My magic felt wrong. It struggled to rebuild itself as it was before I created the explosions, but it was too sluggish to make any progress.

I knew how to recharge it. “Miriam, get us on the road. Sera, get a needle ready. Don’t even fucking argue.” I gave into the pure calm I found in both my magics.

The first had desert, fire, and ice, but I’d found no evidence she controlled water.

The bottles in the bus exploded, the liquid rushing toward me and through an open window. I added my fire side to the mix, using it to boost my power. The two threads intertwined and flew toward the creature. The water spun in a circle around her.

I felt her grasping, trying to claim my water half once more, but the magic moved too fast. Fueled by the fire, it spun around her. I increased my attack until the water was nothing but a blur.

Already, she was turning it to ice and melting it. I wrenched my power to me before she could grab hold again.

Miriam made the old bus fly.

Soon a thousand feet separated us from the hill, then fifteen hundred. No further barriers stood in our way.

An enraged scream echoed through my head. We all cringed and covered our ears, though the voice was inescapable.

With another thousand feet, the sound faded.

“Will she follow?” Vivian whispered, but her voice rang through the quiet and nervous bus.

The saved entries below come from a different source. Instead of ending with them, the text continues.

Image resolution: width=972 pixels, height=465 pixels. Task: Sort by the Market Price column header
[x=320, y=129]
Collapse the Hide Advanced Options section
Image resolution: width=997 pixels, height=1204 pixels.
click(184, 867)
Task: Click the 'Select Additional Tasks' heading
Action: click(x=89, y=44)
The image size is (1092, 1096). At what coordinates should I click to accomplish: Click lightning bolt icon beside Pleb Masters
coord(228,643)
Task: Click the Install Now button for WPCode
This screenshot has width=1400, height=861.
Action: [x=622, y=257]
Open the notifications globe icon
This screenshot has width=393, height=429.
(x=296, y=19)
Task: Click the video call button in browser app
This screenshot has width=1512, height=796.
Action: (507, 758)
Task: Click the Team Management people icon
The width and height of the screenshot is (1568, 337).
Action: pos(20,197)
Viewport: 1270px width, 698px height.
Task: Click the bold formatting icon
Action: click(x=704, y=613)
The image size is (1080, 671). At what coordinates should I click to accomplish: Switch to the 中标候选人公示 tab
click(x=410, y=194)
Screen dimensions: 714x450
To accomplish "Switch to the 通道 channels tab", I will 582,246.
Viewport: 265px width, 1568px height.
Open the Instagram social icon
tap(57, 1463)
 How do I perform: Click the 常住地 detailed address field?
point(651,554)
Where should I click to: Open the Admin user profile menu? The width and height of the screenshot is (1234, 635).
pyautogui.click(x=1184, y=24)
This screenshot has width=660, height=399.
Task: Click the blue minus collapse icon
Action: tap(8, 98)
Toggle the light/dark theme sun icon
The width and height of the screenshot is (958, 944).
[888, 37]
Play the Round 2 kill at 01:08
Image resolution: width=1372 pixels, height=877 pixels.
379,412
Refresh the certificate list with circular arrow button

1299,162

Luke dropped into a seat, his face ashen. He looked like a man who’d woken from a nightmare and was trying to convince himself it wasn’t real. “She can’t. The firsts are trapped on the land where they were born. It’s the only reason I could escape before. She wouldn’t have let me go. If I’d gone up with you…” He didn’t finish, but the utter terror in his voice filled in the blanks.

Mac walked to Luke and picked him up by his throat until his head was pressed against the roof. Luke didn’t struggle. “Give me one reason we don’t throw you off the bus right now.”

Luke twisted his head toward me, and the others followed.

I held a ball of water in one hand, a ball of flames in the other, and with calm detachment debated the best method to kill this man.

“Because I’m the guy who knows how her power works.”

The needle slid into my neck, and I didn’t fight it. I’d be awake soon enough, and the magic would be waiting.